If there were no other evil wiles to prove the pope the true Antichrist, yet this one thing were enough to prove it. Hearest thou this, pope, not most holy, but most sinful? O that God from heaven would soon destroy thy throne and sink it in the abyss of hell! Who hath given thee authority to exalt thyself above thy God, to break and to loose His commandments, and to teach Christians, especially the German nation, praised in
all history for its nobility, its constancy and fidelity, to be inconstant, perjurers, traitors, profligates, faithless? God hath commanded to keep oath and faith even with an enemy, and thou undertakest to loose this His commandment, and ordainest in thine heretical, antichristian decretals that thou hast His power. Thus through thy throat and through thy pen the wicked Satan doth lie as he hath never lied before. Thou dost force and wrest the Scriptures to thy fancy.

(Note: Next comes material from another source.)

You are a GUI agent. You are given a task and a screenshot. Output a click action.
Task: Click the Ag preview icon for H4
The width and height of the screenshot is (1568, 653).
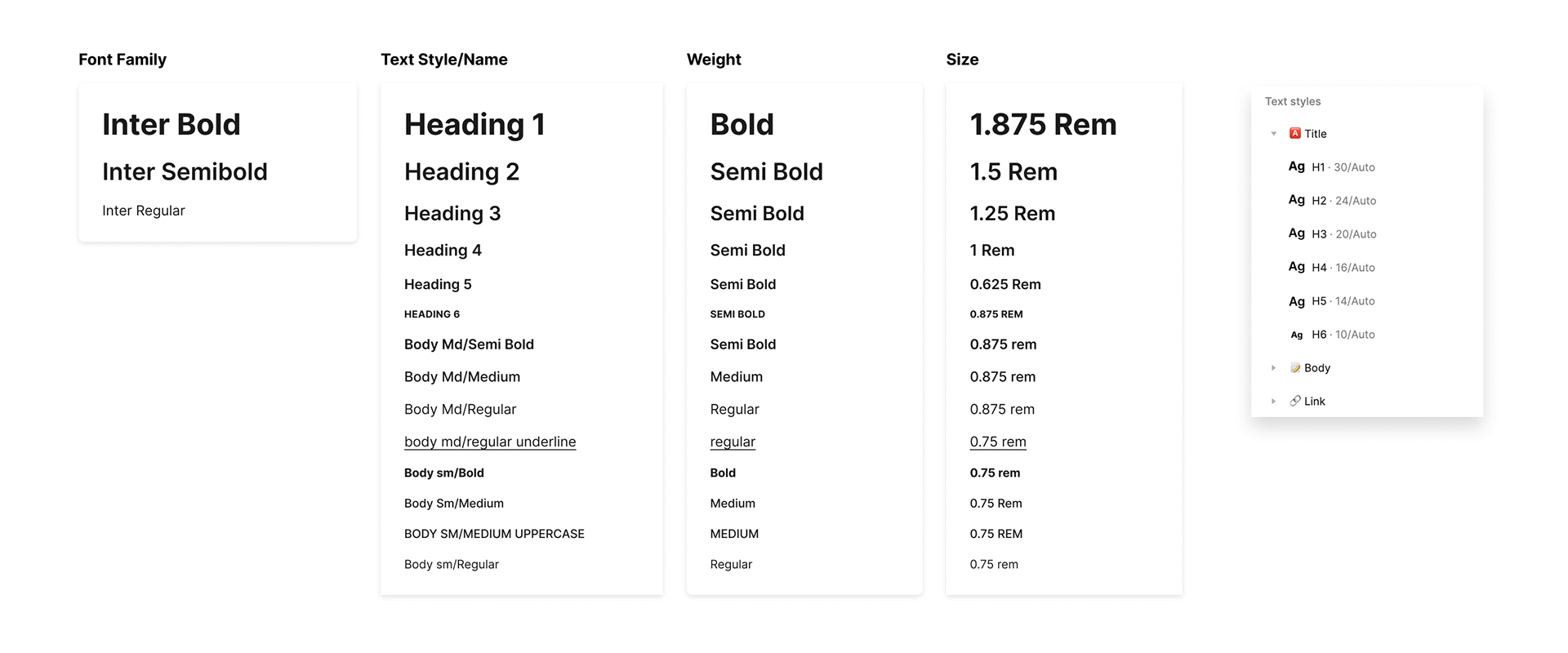point(1296,267)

O Christ, my Lord, look down, let the day of thy judgment break, and destroy the devil’s nest at Rome! Here sitteth the man of whom St. Paul hath said that he shall exalt himself above Thee, sit in Thy Church and set himself up as God (2 Thess. 2:3 f.), — the man of sin and the son of perdition! What else is the papal power than only the teaching and increasing of sin and evil, the leading of souls to damnation under Thy name and guise?

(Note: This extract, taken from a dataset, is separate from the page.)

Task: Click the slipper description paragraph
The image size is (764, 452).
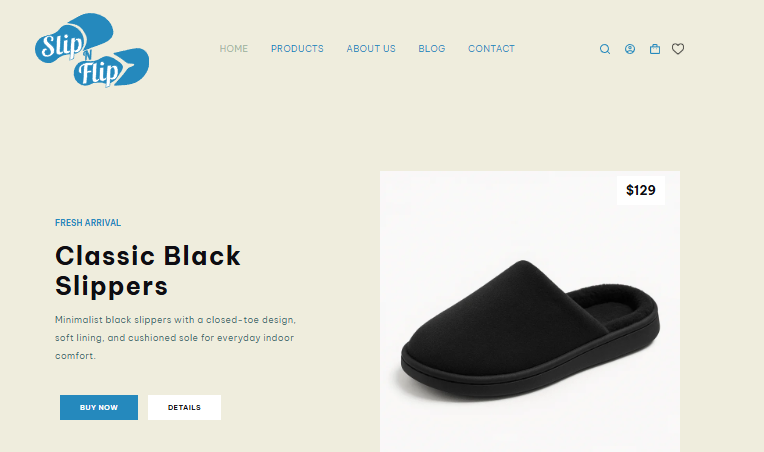Action: click(x=175, y=338)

In olden times the children of Israel had to keep the oath which they had unwittingly been deceived into giving to their enemies, the Gibeonites (Josh. 9:19 ff)], and King Zedekiah was miserably lost, with all his people, because he broke this oath to the King of Babylon (2 Kings 24:20; 25:4 ff.). Even among us, a hundred years ago, that fine king of Hungary and Poland, Wladislav223, was slain by the Turk, with so many noble people, because he allowed himself to be deceived by the papal legate and cardinal, and broke the good and advantageous treaty which he had sworn with the Turk. The pious Emperor Sigismund had no good fortune after the Council of Constance, when he allowed the knaves to break the safe-conduct which had been given to John Hus and Jerome224 and all the trouble between us and the Bohemians was the consequence. Even in our own times, God help us! how much Christian blood has been shed over the oath and alliance which Pope Julius made between the Emperor Maximilian and King Louis of France225, and afterwards broke? How could I tell all the troubles which the popes have stirred up by the devilish presumption with which they annul oaths and vows which have been made between great princes, making a jest of these things, and taking money for it. I have hopes that the judgment day is at the door; nothing can possibly be worse than the Roman See. He suppresses God’s commandment, he exalts his own commandment over it; if he is not Antichrist, then let some one else tell who he can be! But more of this another time, and better.